#### [SHORT EXERCISE 1]
Answer these about the recovery post:
(a) How does the post word step two?
(b) What work did the writer do?
(c) At what time did the writer go to work each morning, and for how many years?
#### [SHORT EXERCISE 2]
In the recovery post's opening line, what does the writer credit for being sober and abstinent today? List each one.

Start of SUPPLIED PASSAGE

Auds here, sober and abstinent just for today, by the Grace of God, these fellowships and my own effort.
Today we start to think about step two: Came to believe that a power greater than ourselves could restore us to sanity.
Sanity/Insanity — strong words, and we often rebel against the thought that we were insane. Well, here is the reason that it is so important to do step one thoroughly. To illustrate insanity in my life, I will share what my life was like.
I trained thoroughbred race horses, I went to work at four-thirty every morning of my life for more than forty years. I had times when I was thin and in control of my life but as soon as the first bite of something that triggered my overeating was eaten, I lost it. I would think "everyone binges on occasion, I am not as heavy as that person over there who is eating way more than I am". I would think "if you had to put up with all the negative stuff in your life that I put up with in mine you would indulge in a binge to 'feel better too.'" I had cases of the "how dare theys" resentments that in saner thinking were recognized as being fueled by my self-dislike.

End of SUPPLIED PASSAGE
Start of INFORMATION PROVIDED

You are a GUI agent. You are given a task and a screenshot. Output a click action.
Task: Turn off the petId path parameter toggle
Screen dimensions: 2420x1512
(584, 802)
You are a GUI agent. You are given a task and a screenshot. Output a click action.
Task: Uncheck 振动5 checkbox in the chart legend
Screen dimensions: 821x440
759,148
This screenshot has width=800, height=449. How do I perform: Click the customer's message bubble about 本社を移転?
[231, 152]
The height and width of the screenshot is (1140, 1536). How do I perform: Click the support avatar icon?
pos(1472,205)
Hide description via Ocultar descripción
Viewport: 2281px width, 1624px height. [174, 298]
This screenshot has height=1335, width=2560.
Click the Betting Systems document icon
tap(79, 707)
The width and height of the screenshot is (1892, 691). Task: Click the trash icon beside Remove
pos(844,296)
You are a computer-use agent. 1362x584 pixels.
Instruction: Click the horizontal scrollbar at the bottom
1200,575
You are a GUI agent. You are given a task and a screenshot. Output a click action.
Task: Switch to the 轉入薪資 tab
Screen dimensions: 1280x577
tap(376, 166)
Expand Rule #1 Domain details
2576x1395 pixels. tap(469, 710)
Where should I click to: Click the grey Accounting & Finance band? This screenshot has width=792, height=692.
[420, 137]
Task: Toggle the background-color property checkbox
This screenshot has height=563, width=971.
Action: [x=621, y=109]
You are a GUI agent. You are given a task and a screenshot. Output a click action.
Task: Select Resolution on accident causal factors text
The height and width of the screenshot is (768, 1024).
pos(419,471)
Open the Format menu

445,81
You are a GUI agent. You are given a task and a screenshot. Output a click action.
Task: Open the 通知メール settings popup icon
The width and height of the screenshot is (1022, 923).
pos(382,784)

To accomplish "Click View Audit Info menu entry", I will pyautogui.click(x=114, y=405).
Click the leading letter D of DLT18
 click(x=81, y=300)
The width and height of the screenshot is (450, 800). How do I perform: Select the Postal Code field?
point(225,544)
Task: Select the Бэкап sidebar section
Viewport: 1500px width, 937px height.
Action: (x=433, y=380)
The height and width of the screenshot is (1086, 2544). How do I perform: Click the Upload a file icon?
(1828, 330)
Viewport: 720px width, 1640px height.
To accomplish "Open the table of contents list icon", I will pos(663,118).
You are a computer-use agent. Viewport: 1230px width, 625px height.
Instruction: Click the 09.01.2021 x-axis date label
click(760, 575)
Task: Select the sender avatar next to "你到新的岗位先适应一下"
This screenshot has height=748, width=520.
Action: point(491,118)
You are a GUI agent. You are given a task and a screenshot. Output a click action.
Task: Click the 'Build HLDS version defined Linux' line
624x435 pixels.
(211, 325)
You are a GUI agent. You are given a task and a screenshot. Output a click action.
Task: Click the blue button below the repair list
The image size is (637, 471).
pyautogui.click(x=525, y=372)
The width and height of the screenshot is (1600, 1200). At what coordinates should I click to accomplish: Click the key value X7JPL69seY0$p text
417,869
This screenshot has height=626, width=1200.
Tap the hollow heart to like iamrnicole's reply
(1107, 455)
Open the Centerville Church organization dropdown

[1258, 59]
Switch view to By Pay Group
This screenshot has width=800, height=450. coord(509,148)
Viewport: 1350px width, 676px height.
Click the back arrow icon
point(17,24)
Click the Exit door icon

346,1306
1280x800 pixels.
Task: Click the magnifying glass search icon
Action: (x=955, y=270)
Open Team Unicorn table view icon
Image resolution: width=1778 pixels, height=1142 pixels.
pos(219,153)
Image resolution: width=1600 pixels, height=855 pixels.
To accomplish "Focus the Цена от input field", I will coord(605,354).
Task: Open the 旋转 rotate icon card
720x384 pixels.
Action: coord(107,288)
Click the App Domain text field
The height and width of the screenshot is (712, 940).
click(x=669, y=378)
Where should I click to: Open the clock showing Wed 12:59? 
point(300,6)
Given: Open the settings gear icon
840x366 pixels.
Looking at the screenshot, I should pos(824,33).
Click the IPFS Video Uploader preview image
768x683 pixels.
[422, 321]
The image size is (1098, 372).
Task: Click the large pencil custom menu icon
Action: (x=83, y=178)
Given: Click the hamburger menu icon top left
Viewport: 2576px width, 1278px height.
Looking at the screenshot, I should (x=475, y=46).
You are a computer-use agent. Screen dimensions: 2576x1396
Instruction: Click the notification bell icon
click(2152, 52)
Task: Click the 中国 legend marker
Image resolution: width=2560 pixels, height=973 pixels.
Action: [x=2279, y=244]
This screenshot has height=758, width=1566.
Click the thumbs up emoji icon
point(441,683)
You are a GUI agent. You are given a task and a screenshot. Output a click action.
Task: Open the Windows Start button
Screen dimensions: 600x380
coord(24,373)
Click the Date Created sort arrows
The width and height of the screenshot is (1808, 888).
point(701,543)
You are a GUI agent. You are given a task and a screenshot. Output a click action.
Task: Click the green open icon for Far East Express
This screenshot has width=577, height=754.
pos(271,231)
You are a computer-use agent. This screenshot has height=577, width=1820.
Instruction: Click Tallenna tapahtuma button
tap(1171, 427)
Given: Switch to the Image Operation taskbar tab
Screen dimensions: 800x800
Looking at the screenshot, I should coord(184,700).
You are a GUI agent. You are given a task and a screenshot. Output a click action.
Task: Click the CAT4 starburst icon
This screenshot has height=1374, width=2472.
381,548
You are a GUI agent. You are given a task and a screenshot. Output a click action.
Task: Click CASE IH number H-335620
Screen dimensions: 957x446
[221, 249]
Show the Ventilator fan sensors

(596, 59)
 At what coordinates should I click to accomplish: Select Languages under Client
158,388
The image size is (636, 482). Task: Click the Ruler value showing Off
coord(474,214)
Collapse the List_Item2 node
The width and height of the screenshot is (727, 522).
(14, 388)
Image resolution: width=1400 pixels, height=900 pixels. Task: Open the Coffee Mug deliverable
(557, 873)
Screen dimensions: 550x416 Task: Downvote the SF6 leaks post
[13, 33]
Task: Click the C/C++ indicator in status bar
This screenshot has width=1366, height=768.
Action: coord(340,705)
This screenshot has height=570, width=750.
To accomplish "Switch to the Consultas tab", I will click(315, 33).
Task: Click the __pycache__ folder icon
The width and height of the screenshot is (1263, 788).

End of INFORMATION PROVIDED

#### [REPLY 1]
(a) Came to believe that a power greater than ourselves could restore us to sanity.
(b) Trained thoroughbred race horses.
(c) Four-thirty, for more than forty years.

#### [REPLY 2]
- The Grace of God
- These fellowships
- The writer's own effort